There is a fix for the 400 bad request in the dev branch, didn't have time to create a new release yesterday. I will do that as soon as possible!

almenscorner commented 7 months ago

As for the "usedLicenseCount", this is for VPP apps if I'm not mistaken?

almenscorner commented 7 months ago

2.0.9, which most likely will become 2.1.0 is set to be released this week :)

Wob76 commented 7 months ago

Thanks for the prompt turn around, you are fast.

Yes, that would line up, I only see it in the iOS and MacOS Applications.

image

Some of the other data still looks useful but the only value I can see in "usedLicenseCount" would be ensuring it is bellow "totalLicenseCount" but we don't have plans to monitor that as part of this flow at the moment, so it would be nice to excluded it, I could run with exclude VPP as see what else I miss?

almenscorner commented 7 months ago

The batch retry issue should now be fixed in v2.1.0-beta1 as well as the option to exclude license count by including -e VPPusedLicenseCount when running the backup.

The this version and let me know how it goes: pip3 install IntuneCD==2.1.0b1

Wob76 commented 7 months ago

This looking fixed to me, I ran the b1 locally and in my pipeline without issue, -e VPPusedLicenseCount is working as expected.

I noticed the release of 2.1.0 and checked my main pipeline was using it, added -e VPPusedLicenseCount and again working as expected.

I will report back if I see any re-occurrences of my assignment issues with the throttling in place.

Wob76 commented 7 months ago

@almenscorner

Looks like this needs a revisit, I have completed about 6 or 7 local backups that have all run without issue, but my pipeline is still seeing incorrect assignment information, even on my scheduled run overnight the GUID where returned.

The pipeline seems to run faster than my local runs so maybe it is hitting the throttle due to speed, If I am reading the code right you only have the 1 retry? Maybe if we could have more than 1, or a longer delay it may help?

I'll try and get a run in today with some debugging, but it is harder now as I am not seeing the same behaviour with local runs.

Thanks,

Wob76 commented 7 months ago

I've done a little debugging at my end, as a note, when running this locally a backup takes ~10-12min, my pipeline finishes in half that time, so I feel like the speed is the issue for me.

I am able to force the error on my local runs but having 2 backups run at the same time.

I added some debugging output to the batch_request function.

The primary trigger for retries looks to be in the Application Batches, and it seems to do two batches. I have also see a small retry batch in the Compliance Policy section, but this may be due to it being right after the applications?

I added some lines to output a count of the retry_pool at the start of the "if retry_pool", also output the same count just before the return.

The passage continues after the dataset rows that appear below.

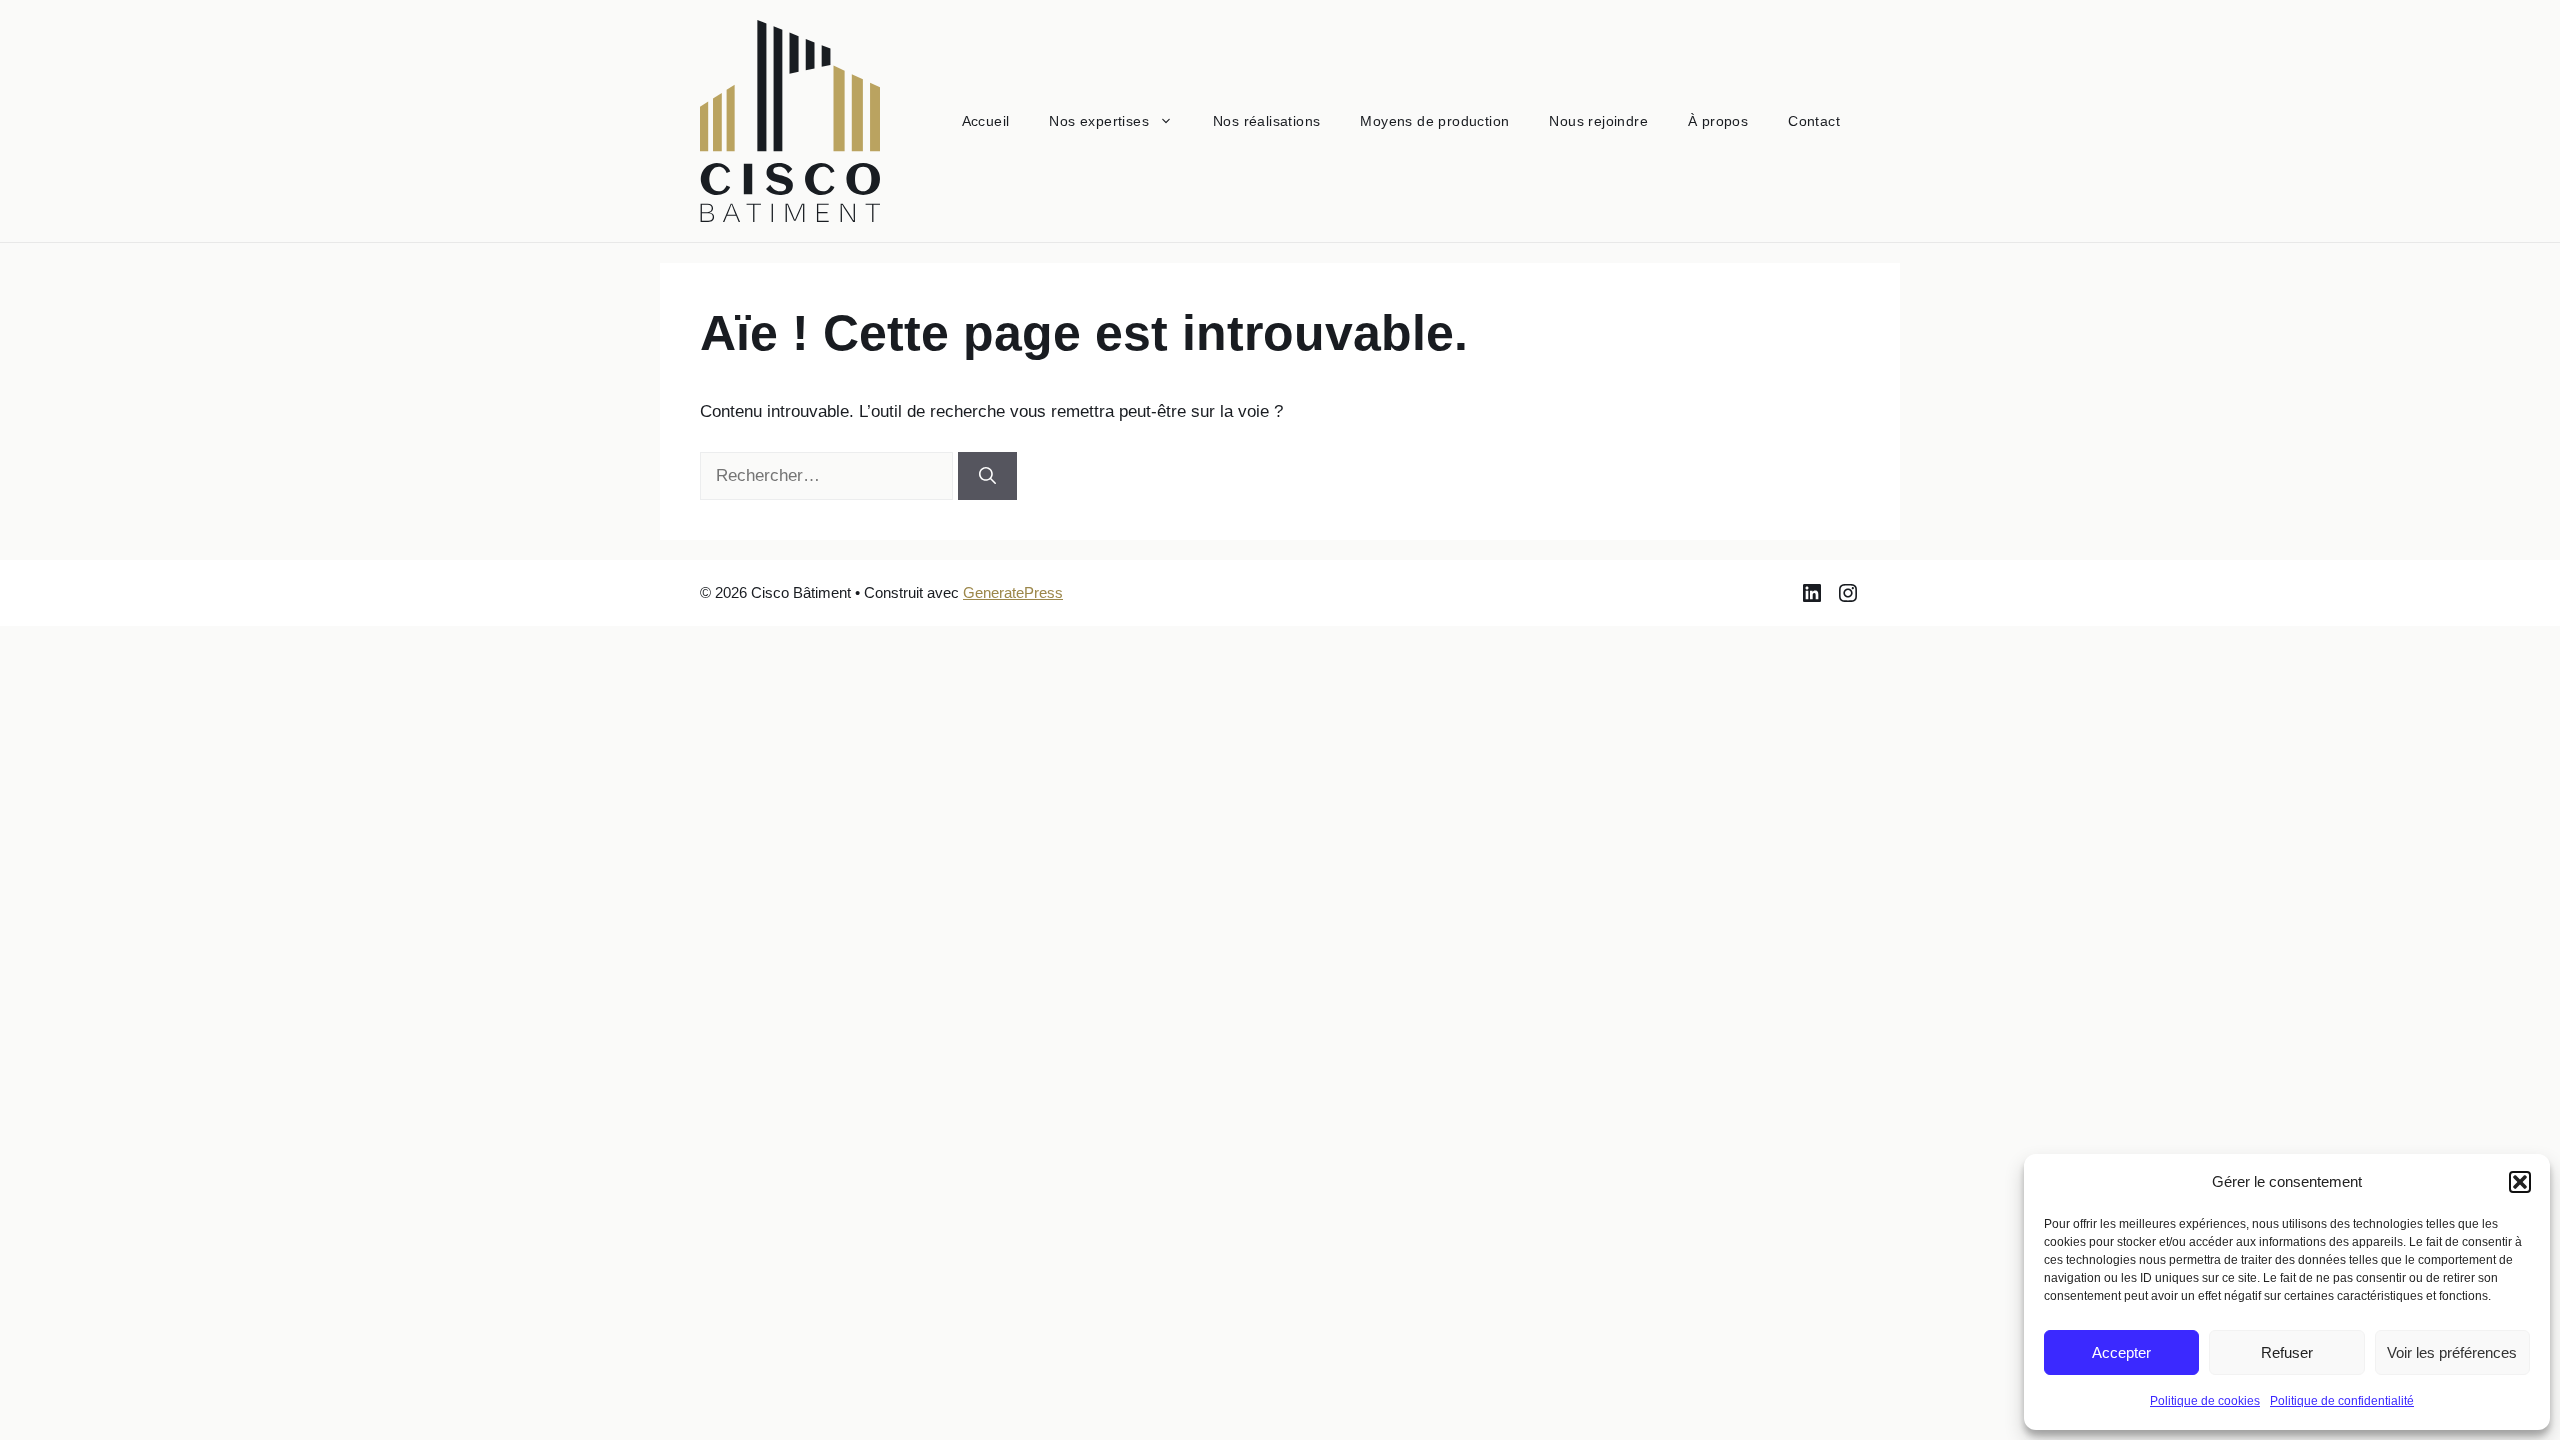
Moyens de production (1434, 121)
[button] (2520, 1182)
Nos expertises (1099, 121)
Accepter (2121, 1352)
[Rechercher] (987, 476)
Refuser (2287, 1352)
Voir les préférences (2452, 1352)
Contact (1814, 121)
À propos (1718, 121)
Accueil (986, 121)
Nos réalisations (1266, 121)
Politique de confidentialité (2342, 1401)
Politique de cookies (2205, 1401)
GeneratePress (1013, 592)
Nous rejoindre (1598, 121)
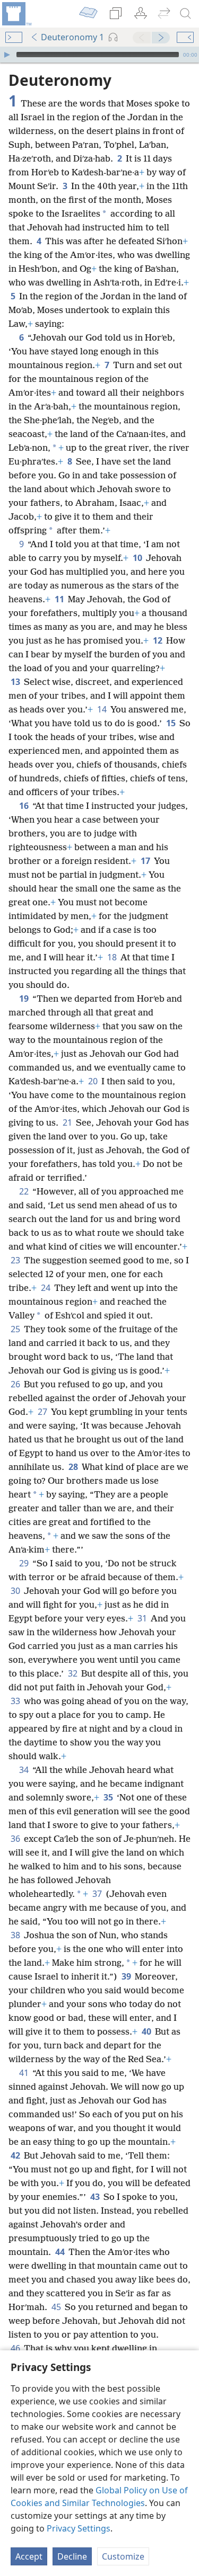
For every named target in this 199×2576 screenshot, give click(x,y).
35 (109, 1797)
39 (127, 1976)
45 (57, 2307)
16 (24, 806)
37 (97, 1894)
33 (16, 1701)
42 (16, 2155)
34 (24, 1770)
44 (60, 2252)
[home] (16, 13)
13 (16, 682)
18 (112, 957)
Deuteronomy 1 (72, 37)
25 (16, 1329)
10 (138, 558)
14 (102, 709)
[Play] (7, 54)
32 (73, 1673)
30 (16, 1591)
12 (158, 640)
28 (74, 1467)
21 (68, 1122)
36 (16, 1838)
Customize (123, 2556)
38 (16, 1935)
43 (95, 2197)
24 (46, 1288)
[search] (185, 13)
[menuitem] (16, 13)
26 (16, 1384)
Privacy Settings (78, 2528)
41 (24, 2073)
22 (24, 1191)
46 (16, 2348)
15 (171, 723)
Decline (72, 2556)
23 (16, 1260)
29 (24, 1563)
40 (147, 2031)
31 (143, 1618)
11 (60, 599)
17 (146, 861)
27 (43, 1412)
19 (24, 998)
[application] (99, 55)
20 (93, 1081)
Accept (28, 2556)
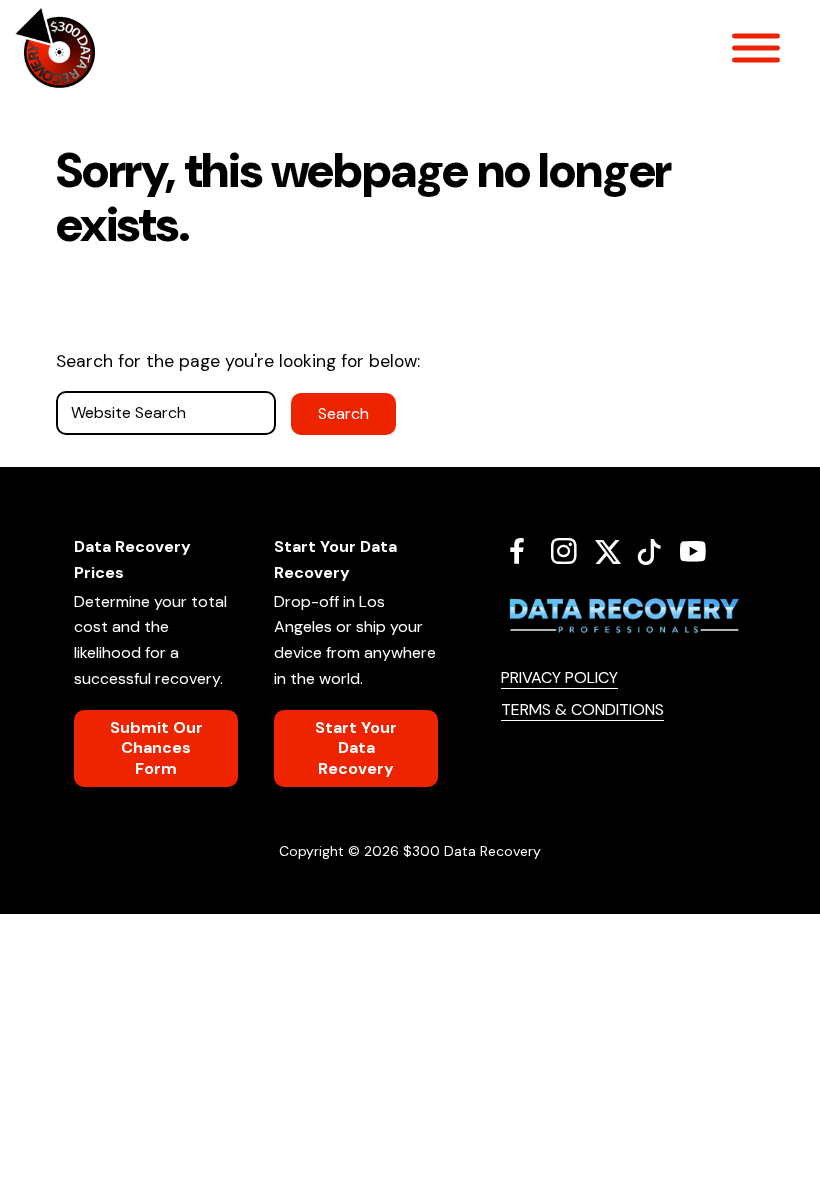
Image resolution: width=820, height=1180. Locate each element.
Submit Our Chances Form (156, 747)
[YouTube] (700, 551)
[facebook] (524, 551)
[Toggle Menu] (756, 48)
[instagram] (571, 551)
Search (343, 413)
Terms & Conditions (582, 709)
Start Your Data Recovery (356, 747)
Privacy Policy (559, 677)
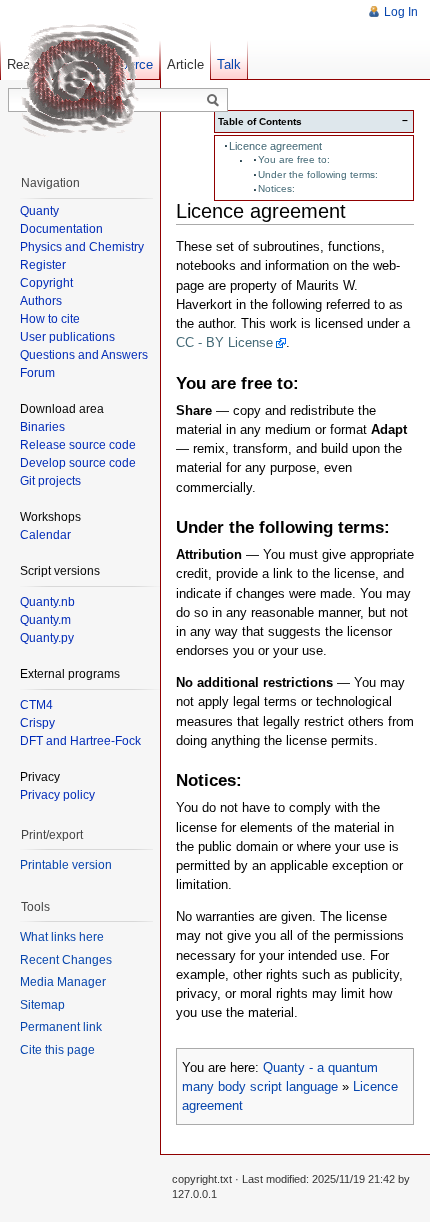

I noticed you add to the retry_pool rather than starting a new pool in the handle_responses, so the count increased, I did some math and assume if the pool increases after the retry then we have some that failed the 2nd pass and called them failed.

Here is some output of the application run

Retry Pool: 646
Wating 0 seconds
----
Failed Pool: 662
Failed Count: 16
----
Retry Pool: 1564
Wating 20 seconds
----
Failed Pool: 1564
Failed Count: 0

Comparing my output I see 16 files that did not contain a 'assignments' so it matches up with the failures.

I noticed on the first run the wait remains as 0, so I assume the 'Retry-After' response in those doesn't exist, I tried bumping this to 5 and then 20, and I did find, at least with that batch it improves fail count. So I would suggest maybe bumping the initial\default from 0 to 20, or make it a command line option?

This alone did help improve results, but it was still flaky, so it may need something more robust in the retry section, more attempts maybe, I would also suggest adding an Error output if any failed attempt exist at the end of the batch?

Here is another example of poor results on the 2nd batch in the applications.

Retry Pool: 705
Wating 20 seconds
----
Failed Pool: 705
Failed Count: 0
----
Retry Pool: 2040
Wating 20 seconds
----
Failed Pool: 3960
Failed Count: 1920
Wob76 commented 7 months ago

FYI I just submitted a pull with my attempt at a fix, feel free to pick it apart as I haven't touched python in quite some time and I didn't dig much outside the graph_batch.py file. Now I best stop doing after hours work ;)

almenscorner commented 7 months ago

I have just pushed a new beta with some fixes for this, check the releases and try the new beta please.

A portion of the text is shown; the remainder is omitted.